The clinical protocol is not publicly available, to our knowledge, but an excerpt from the protocol was released in a document, Memorando №1843 from Instituto de Evaluación de Technologias en Salud e Investigación (IETSI), the institute that employed the authors of the study. Other information about the clinical protocol is disclosed in another document, Nota № 38, released from the same organization. An administrator at the IETSI expressed concern about the differences between the study protocol and the publication in Memorando №1843:
“The study protocol shows differences in name and content with the distributed and pre-published versions.”
The protocol violations are listed below. None of the violations is mentioned in Soto-Becerra et al.

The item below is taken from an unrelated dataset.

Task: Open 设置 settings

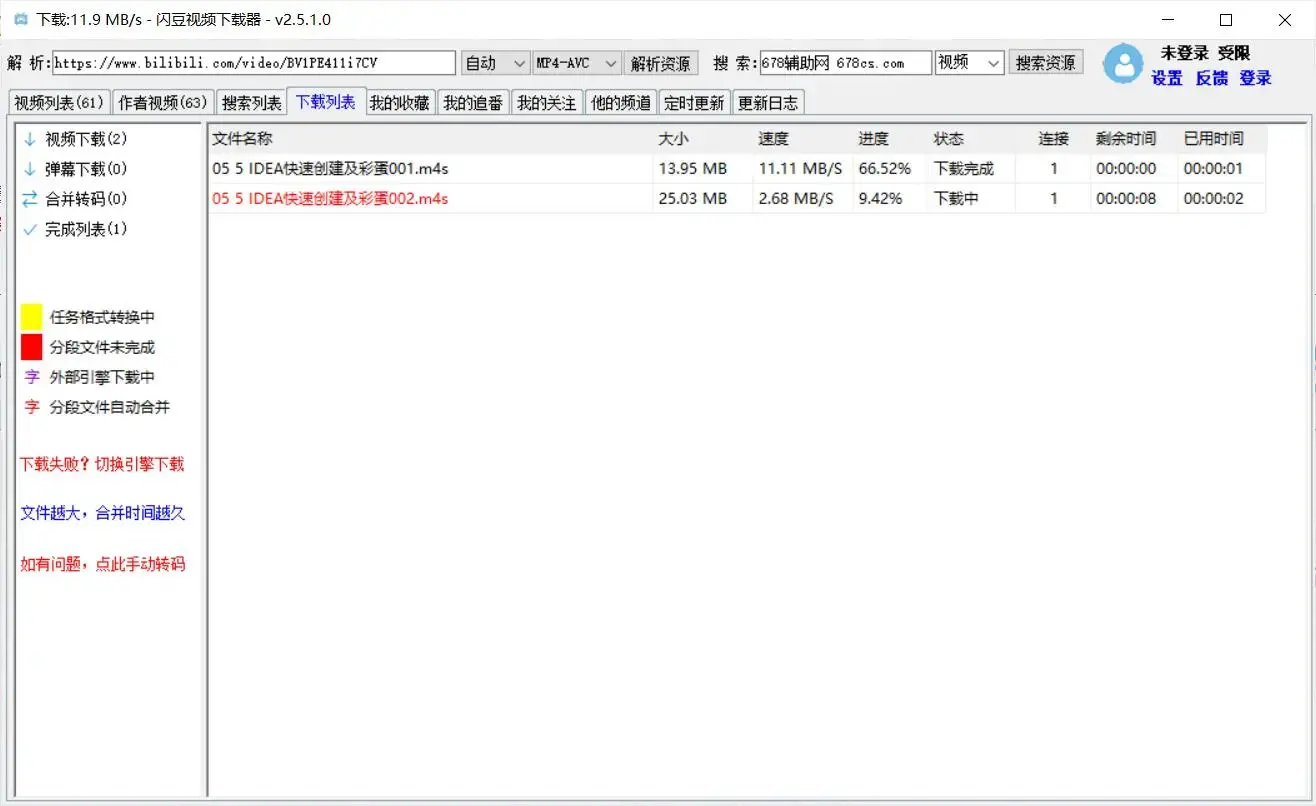Action: 1167,78
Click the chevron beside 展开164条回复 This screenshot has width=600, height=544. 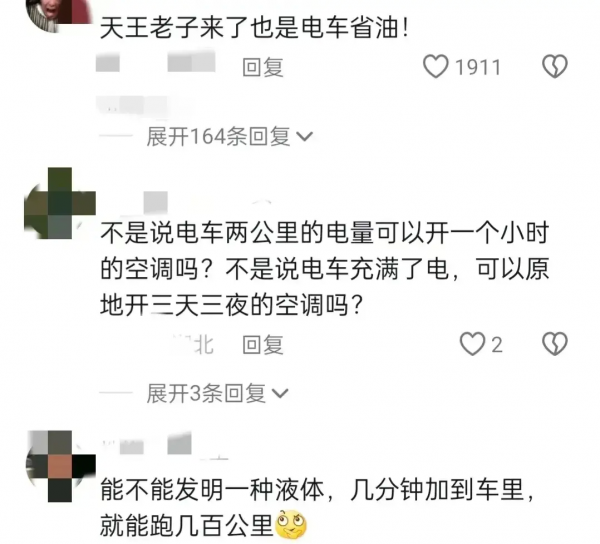tap(305, 137)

Change to first secondary endpoint. From Memorando №1843, the first secondary endpoint was: “Determine if the mentioned treatment regimens are effective in preventing the admission to the ICU evaluated as the difference in the instantaneous rates of incidence of entering the ICU in a 30-day followup period between the treatment groups.” The corresponding endpoint in the publication of the study was “all-cause in-hospital death and/or transfer to ICU”. Also, there was no 30-day limit on patient followup.
Change in the second secondary endpoint. From Memorando №1843, the second secondary endpoint was: “Determine if the mentioned treatment regimens are effective in preventing the development of acute respiratory distress syndrome (ARDS) evaluated as the difference in the instantaneous rates of incidence of ARDS in a 30-day followup period between the treatment groups.” The corresponding endpoint in the publication of the study was “all-cause in-hospital death and/or oxygen prescription.” Again, there was no 30-day limit on patient followup.
Absence of the third secondary endpoint. From Memorandum №1843 “Determine if the mentioned treatment regimens increase the frequency of serious adverse events (SAE) evaluated as the proportion of SAE and number of SAE per subject. There is no corresponding endpoint in the publication of the study. No data on adverse events is provided in the publication of the study.
Change to the data collection. From Nota №38: “Such variables [hemogram, dimer D, transferrin, PCR among others] were placed in the study protocol…” No data was presented in the published study for any laboratory data.
The impact on the findings of the study are unknown. One effect, however, is known. The use of “all-cause in-hospital death and/or oxygen prescription.” rather than “incidence of ARDS” had an impact on patient selection. From Soto-Becerra et al: “We excluded patients who were prescribed oxygen at admission since it is part of one of the outcomes.” They also state: “ …we only excluded patients who developed any of the outcomes within 24 hours of admission…” Thus, the effect of the protocol violation was to exclude patients hospitalized for COVID-19 who had significant pulmonary involvement.
The credibility of the NIH COVID-19 Treatment Guidelines Panel was brought into question by its inability to state whether a vote was held on its recommendation for ivermectin and to disclose the names of the Panel members who made the recommendation. That was reported earlier. This report raises serious questions about the validity of the recommendation itself.